E tudo bem usar a música para abraçar todas as causas, mesmo se você não for diretamente afetada por elas?

Sim. Minhas canções falam da cultura da minha cidade, da minha história, e também contra o racismo. Agora, gravei "Toda Forma de Amor", que é um grande hino pra gente. Para cada momento, tenho tentado pontuar as lutas, entendendo e respeitando cada protagonismo. Minha arte está vinculada a muitas lutas contra a opressão.

Você consegue trabalhar a criatividade mesmo em isolamento?

Sim. Desde o começo da quarentena, tinha expectativa de estar mais calma, mas nunca trabalhei tanto. Tenho escrito muito e, agora, estou guardando as ideias para que depois elas se tornem canções.
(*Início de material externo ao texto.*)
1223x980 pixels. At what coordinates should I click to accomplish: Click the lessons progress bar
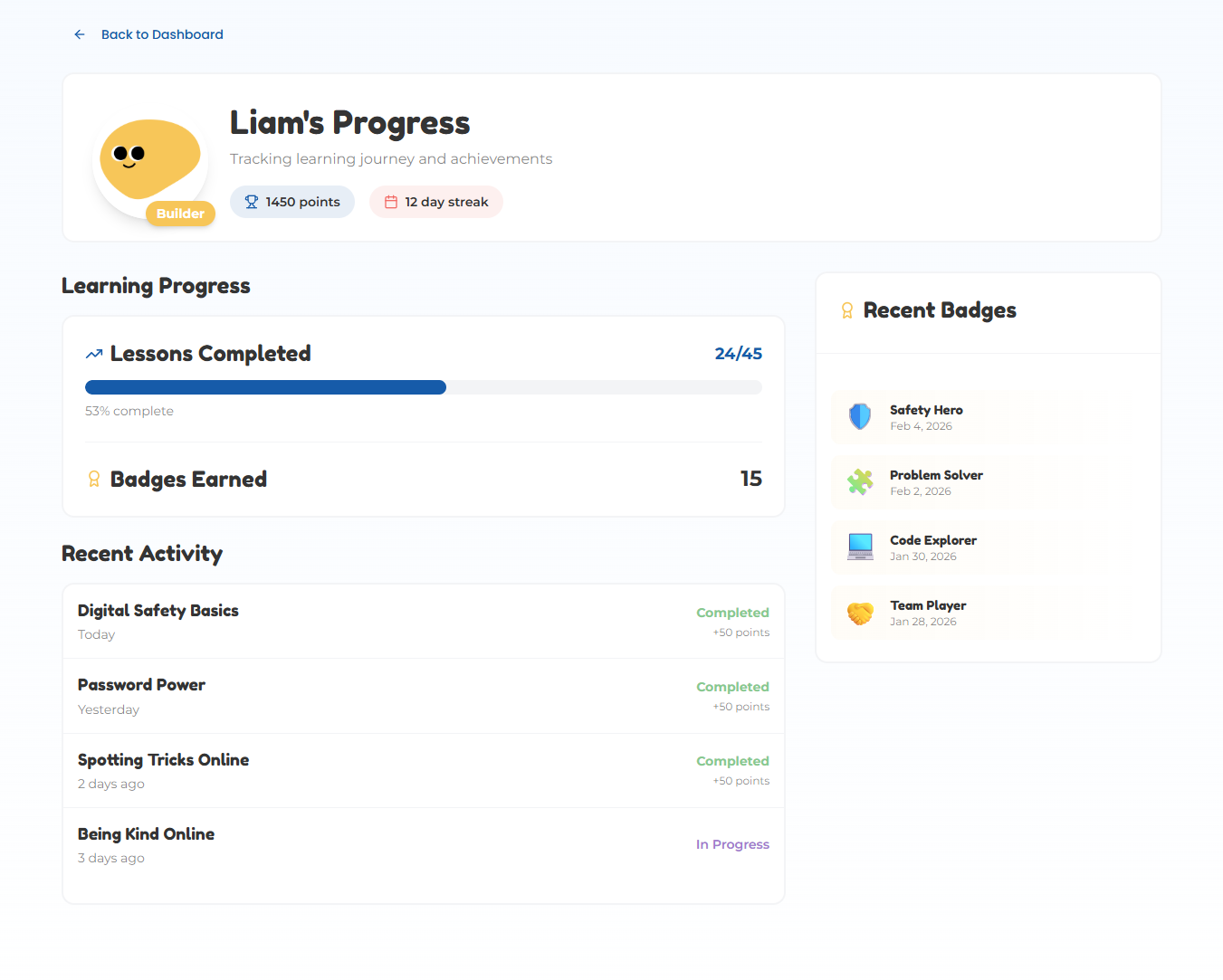click(x=423, y=386)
São reflexões sobre o que a gente está vivendo. É um momento muito inusitado. Se deparar com a possibilidade de final faz com que todo mundo valorize ainda mais a vida, a forma como está vivendo. Quando vira uma questão de todos, em que todos estão em risco e ao mesmo tempo, isso é muito impactante. Um tio meu, irmão da minha mãe, foi hospitalizado por causa da covid-19 e teve sequelas. Tenho ainda amigos que ficaram doentes, mas não chegou a ser nada mais grave. E, com isso, a gente fica em suspenso. Mas estou tentando usar esse tempo da melhor forma, trabalhando, gravando. Para o músico, a demanda é grande.